■ **Text to read**:
According to some Central Asian governments, there is a growing danger that returning ISIL fighters will stir internal disaffection against local secular governments. Such an assumption is questionable given evidence that extremist religious movements are most likely to emerge as a result of conflicts that stem from other causes. ISIL emerged from the chaos of post-Saddam Iraq and the civil war in Syria. Similarly, Libya is now seeing the emergence of radicals given the lack of a strong central government. On this evidence, unless there is a case of “state failure” in Central Asia, there is little likelihood of a radical movement emerging.

Of the Central Asian countries that emerged from the rubble of the Soviet Union in the early 1990s, Kyrgyzstan and Tajikistan have been most subject to instability. Tens of thousands were killed in Tajikistan in the 1990s as the result of a civil war stemming from ethnic and regional rivalries.

In Kyrgyzstan, popular protests in 2005 and 2010 led to changes of government but did little to remedy corruption. Inter-communal violence between ethnic Kyrgyz and Uzbeks during the latter uprising left more than 400 dead.

Last year, Kyrgyz president Almazbek Atambaev’s government faced mass demonstrations in the capital Bishkek from protesters seeking reform.

With many of the hundreds of ethnic Kyrgyz and Uzbek citizens now fighting for ISIL having originated from the Fergana Valley, Kyrgyz and Tajik authorities are concerned that these radicals will seek to spread the ISIL message by exploiting local ethnic and social fissures when they return.

■ **Recorded information**:
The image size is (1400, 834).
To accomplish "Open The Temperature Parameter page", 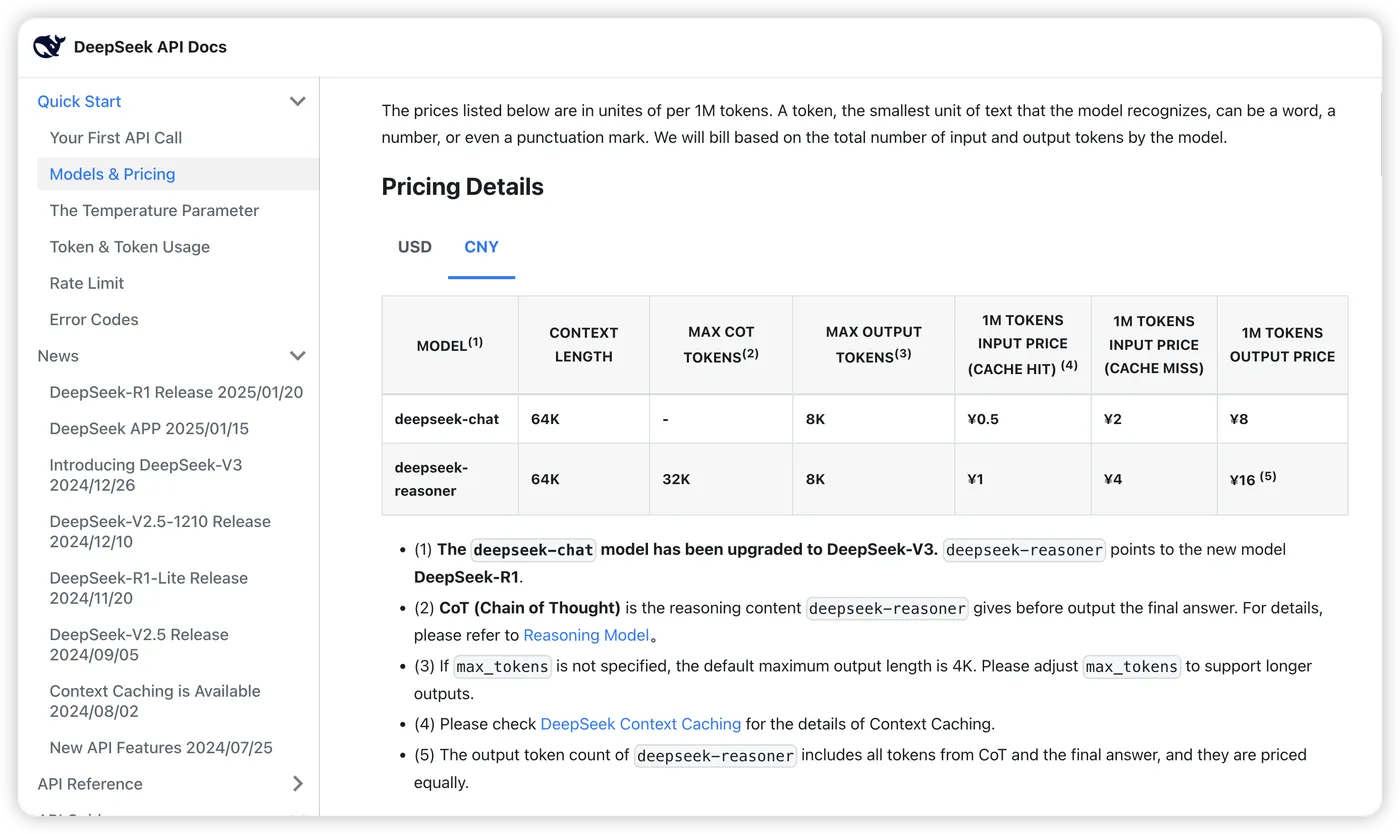I will [x=154, y=210].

■ **Exercise tasks**:
a – In the text about Central Asian security, which two Central Asian countries have been most subject to instability?
b – From the text about Central Asian security, extract the passage starting with "With many of" and going on through "when they return.".

■ **Solutions to the exercise**:
a – Kyrgyzstan and Tajikistan

b –
With many of the hundreds of ethnic Kyrgyz and Uzbek citizens now fighting for ISIL having originated from the Fergana Valley, Kyrgyz and Tajik authorities are concerned that these radicals will seek to spread the ISIL message by exploiting local ethnic and social fissures when they return.